Als Schriftsteller konnte der große George Orwell nur vermuten: „Krieg ist Frieden. Freiheit ist Sklaverei. Unwissenheit ist Stärke.“ Diese Sätze darf seine Romanfigur Winston Smith an der Fassade des „Ministeriums für Wahrheit“ lesen. Das Buch „1984“ wurde 1948 vollendet, verdankt seinen Titel dem Vertauschen der beiden letzten Ziffern dieser Jahreszahl und das Geschehen ist in der damals knapp 50 Jahre späteren Zukunft angesiedelt.

Mitunter wird noch immer fälschlich die Auffassung vertreten, hier handle es sich um eine Dystopie.
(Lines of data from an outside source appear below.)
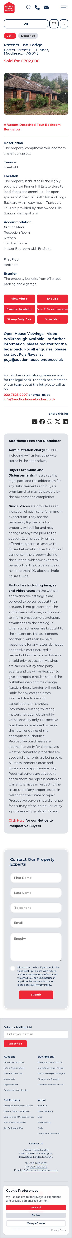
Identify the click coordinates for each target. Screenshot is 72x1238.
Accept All (36, 1207)
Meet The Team (45, 1111)
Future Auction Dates (14, 1068)
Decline (36, 1215)
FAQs (40, 1128)
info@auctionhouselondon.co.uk (29, 399)
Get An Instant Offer (13, 1128)
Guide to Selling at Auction (17, 1111)
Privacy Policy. (43, 984)
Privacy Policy (44, 1122)
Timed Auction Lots (13, 1073)
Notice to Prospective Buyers (51, 1073)
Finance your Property (48, 1079)
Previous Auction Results (15, 1090)
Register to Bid (11, 1084)
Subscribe (15, 1043)
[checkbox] (12, 968)
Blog (40, 1117)
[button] (63, 7)
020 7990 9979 (38, 1166)
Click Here (16, 820)
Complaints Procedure (49, 1133)
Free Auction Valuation (15, 1122)
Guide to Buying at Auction (51, 1068)
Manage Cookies (36, 1223)
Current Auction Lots (14, 1062)
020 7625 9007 (16, 395)
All (26, 24)
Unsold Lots (9, 1079)
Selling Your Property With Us (18, 1105)
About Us (42, 1105)
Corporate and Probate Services (19, 1117)
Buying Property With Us (50, 1062)
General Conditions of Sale (50, 1084)
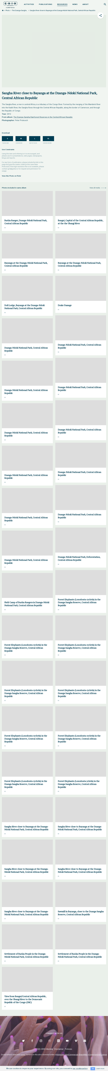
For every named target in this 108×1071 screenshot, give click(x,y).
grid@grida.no (13, 169)
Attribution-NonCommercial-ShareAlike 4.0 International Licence (81, 1055)
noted (23, 1055)
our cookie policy (80, 1069)
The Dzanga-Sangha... (20, 10)
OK (93, 1069)
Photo (8, 10)
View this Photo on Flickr (11, 176)
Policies (68, 1049)
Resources (62, 4)
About (85, 4)
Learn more (100, 1069)
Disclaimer (59, 1049)
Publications (45, 4)
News (74, 4)
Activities (29, 4)
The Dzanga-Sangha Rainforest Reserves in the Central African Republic (43, 117)
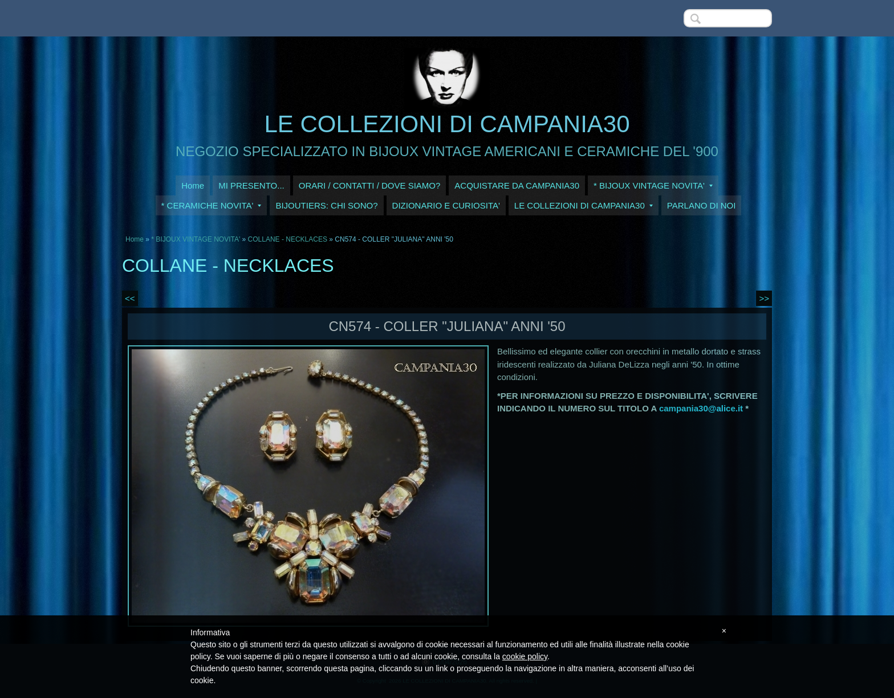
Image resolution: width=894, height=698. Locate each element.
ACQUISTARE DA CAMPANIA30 (516, 185)
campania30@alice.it (701, 408)
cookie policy (524, 656)
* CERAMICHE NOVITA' (211, 205)
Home (192, 185)
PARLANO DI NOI (701, 205)
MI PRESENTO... (251, 185)
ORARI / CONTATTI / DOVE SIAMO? (370, 185)
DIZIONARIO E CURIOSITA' (446, 205)
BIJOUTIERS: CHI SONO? (326, 205)
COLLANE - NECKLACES (287, 239)
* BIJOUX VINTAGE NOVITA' (653, 185)
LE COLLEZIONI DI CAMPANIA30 (446, 124)
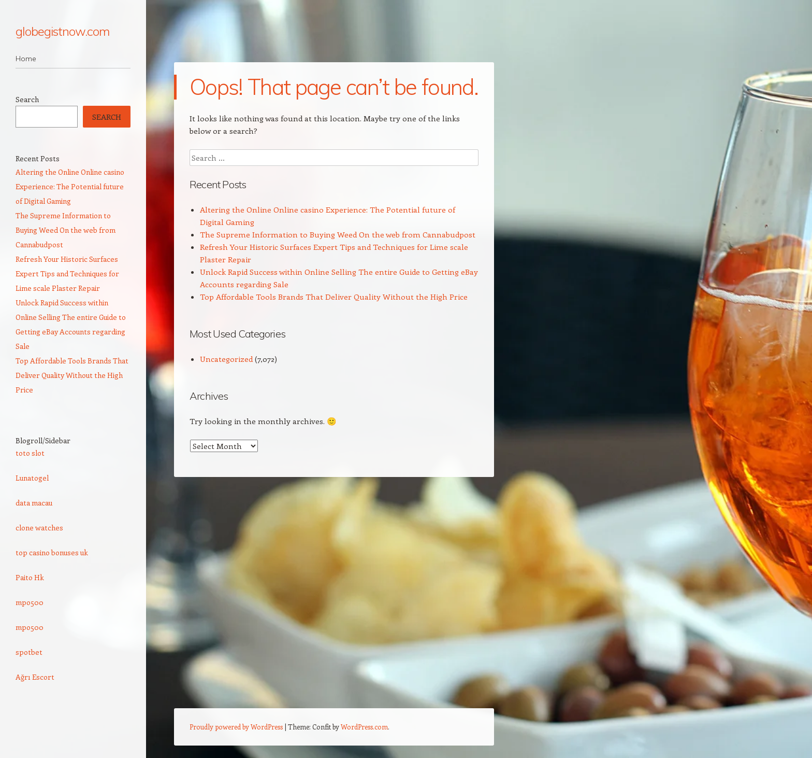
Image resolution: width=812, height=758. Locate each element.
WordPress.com (364, 726)
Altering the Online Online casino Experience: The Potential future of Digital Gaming (70, 186)
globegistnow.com (62, 31)
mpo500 (30, 602)
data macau (34, 503)
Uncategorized (226, 359)
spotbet (29, 652)
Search (27, 99)
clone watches (39, 527)
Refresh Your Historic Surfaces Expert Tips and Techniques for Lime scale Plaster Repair (67, 273)
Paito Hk (30, 577)
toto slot (30, 453)
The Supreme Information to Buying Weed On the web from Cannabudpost (337, 234)
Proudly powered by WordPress (236, 726)
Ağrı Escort (35, 677)
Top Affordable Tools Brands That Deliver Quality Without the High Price (334, 296)
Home (26, 58)
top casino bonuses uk (52, 552)
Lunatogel (32, 478)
Da der gute alte Duden Dystopie als „fiktionale, in der Zukunft spielende Erzählung mit negativem Ausgang“ definiert, kann nur von einem Irrtum ausgegangen werden, dem bereits 1950 verstorbenen Autor wird schweres Unrecht zugefügt. Es ist vielmehr – zumindest für den deutschen Raum – sogar in vielen Details ein prophetisches Werk ersten Ranges. Denn wie so oft konnten die Menschen der Vergangenheit Dinge nur vermuten, da ihnen das wissenschaftliche Instrumentarium oder der auch finanziell aufwendige Apparat fehlte. Nehmen wir beispielsweise den Jesuiten Athanasius Kircher, der im Rahmen seiner medizinischen Forschungen schon 1658 vermutete, dass „kleine, mit bloßem Auge nicht sichtbare lebendige Tiere“ für die Übertragung von Krankheiten verantwortlich seien – weit bevor das belegt werden konnte.

Ähnlich wie Kircher war Orwell das Erleben des empirischen Nachweises seiner Thesen nicht mehr vergönnt. Allerdings wird immer klarer: „1984“ hat nur wenig mit „Fiktion“ und schon gar nichts mit einem „negativen Ausgang“ zu tun. Es ist schlicht und einfach die Vorwegnahme der beglückenden Auflösung von Gegensätzen am Ende des zweiten Jahrzehnts des 21. Jahrhunderts.

Verdient gemacht um die Erhärtung von Orwells Thesen hat sich die TU Dortmund, deren Forschungsergebnisse bezüglich der Stadt Remscheid die „Rheinische Post“ im Duktus des Romans mit den Worten zusammenfasst: „Konflikte belegen gelungene Integration“.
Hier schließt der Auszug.